À LIRE : France-Algérie : la fin de la guerre de la mémoire ? 

MEE : Vous évoquez les "valises" d'argent qui traversent la Méditerranée en période électorale, dans la tradition des porteurs de valise pendant la guerre d'indépendance. Les candidats à la présidentielle française qui se rendent à Alger pour faire campagne sont tous accusés de venir y chercher de l'argent. Quelle est la part de réalité et la part de mythe ? 

NBM : Aujourd’hui, cela ne fait plus, je peux vous l’assurer. Les Algériens ne pensent même pas donner un dinar, dévalué. Quant à l’homme politique français, il ne pense pas encaisser un seul euro.
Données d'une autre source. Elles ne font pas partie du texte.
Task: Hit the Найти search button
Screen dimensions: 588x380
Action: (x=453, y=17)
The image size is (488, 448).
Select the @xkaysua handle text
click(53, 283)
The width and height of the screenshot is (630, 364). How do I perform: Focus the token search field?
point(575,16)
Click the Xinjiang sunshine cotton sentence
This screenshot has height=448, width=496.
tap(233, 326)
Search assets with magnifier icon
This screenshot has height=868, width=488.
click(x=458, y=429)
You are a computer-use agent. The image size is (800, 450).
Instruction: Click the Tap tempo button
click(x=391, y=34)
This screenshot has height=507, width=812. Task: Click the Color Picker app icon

La dernière affaire remonte à 1987. Le 14 janvier, Le Canard enchaîné publiait des fac-similés de factures présentées comme des notes de financement de partis politiques français par l’Algérie. Le montant des virements effectués par le canal de l’Amicale des Algériens en Europe via la paierie générale de l’ambassade de France à Paris, selon l’hebdomadaire, s’élèverait à 50 millions de francs. Cette allégation n’a toutefois pas été prouvée : dans le procès intenté par l’Algérie contre l’hebdomadaire satyrique ce dernier avait fait prévaloir sa bonne foi, et le tribunal ne s’est pas prononcé sur le fond.

Les relations franco-algériennes sont aussi dépendantes du poids de la mémoire : François Hollande lors de la journée nationale d'hommage aux harkis en septembre 2016 (Élysée)
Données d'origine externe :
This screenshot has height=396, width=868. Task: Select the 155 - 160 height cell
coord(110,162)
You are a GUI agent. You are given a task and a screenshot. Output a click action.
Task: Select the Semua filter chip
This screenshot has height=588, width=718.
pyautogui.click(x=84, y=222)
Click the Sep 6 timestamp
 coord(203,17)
En revanche, lorsque des contrats mirifiques sont signés d’État à État, on peut toujours trouver de la déperdition d’argent en cours de route, surtout pour les contrats qui touchent les équipements sensibles : énergie, équipements militaires et paramilitaires… Ce sont des mesures d’accompagnement. Ce genre de transaction échappe aux Macron, Juppé, et Montebourg… mais peut-être pas aux « Robert Bourgi » [avocat d’origine libanaise qui fut un des hommes de l’ombre de la Françafrique] version Françalgérie !

MEE : On a l'impression qu'au cours des années - et vous le racontez notamment avec Valéry Giscard d'Estaing en 1975 - que le Maroc de variable d'ajustement. Est-ce que vous pouvez expliquer comment ? 

NBM : C’est une variable structurante ! On parle de relation bilatérale à tort : la relation franco-algérienne est un ménage à trois avec le Maroc. Giscard d’Estaing, Mitterrand, Chirac, Sarkozy, Hollande, sont restés pro-Marocains. Pour l’anecdote, Jean-Marc Ayrault, à l’époque où il était maire de Nantes, avait accueilli dans sa ville des colonies d’enfants Saharaouis. Lorsqu’il est devenu ministre des Affaires étrangères, il a défendu les positions pro-marocaines de l’État…

« À la différence de Rabat, Alger ne développe pas de politique de communication efficace, et tarde encore à structurer un lobby »

Dans cette relation triangulaire, l’axe Paris-Alger fonctionne toutefois de manière très différente de l’axe Paris-Rabat. Disons-le, la Mamounia [hôtel de luxe à Marrakech où descendent les hommes politiques, les hommes d’affaire et les stars] est un ministère français bis des Affaires étrangères. Le Maroc est prêt à acheter des équipements français si on leur apporte des financements qu’ils ne seront pas obligés de rembourser. À l’inverse, il faut le dire, les contrats avec l’Algérie ne coûtent rien au contribuable français. Mais d’un autre côté, Alger ne développe pas de politique de communication efficace, et tarde encore à structurer un lobby.

Pour Naoufel Brahimi el-Mili, la relation franco-algérienne est en réalité un ménage à trois avec le Maroc - ici le roi Mohammed VI (AFP)

MEE : Jusqu'à quand la France et l'Algérie resteront une obsession l'une pour l'autre ? Est-ce que c'est une fatalité ? Une question de générations ?

NBM : Je suis pessimiste. Avec internet, de moins en moins de choses restent secrètes et donc cela n’augure rien de bon pour la relation bilatérale. Je ne crois pas que la solution viendra du changement de générations de politiques, mais de la société. Si la société française exorcise le traumatisme dont je parlais auparavant, l’État suivra.

Par ailleurs, l’équation algérienne est désormais un sujet de politique intérieure française notamment par le poids électoral des Franco-algériens – on considère qu’il y a 5 millions de potentiels binationaux en France et en Algérie – qui manque hélas d’homogénéité pour pouvoir influer un peu.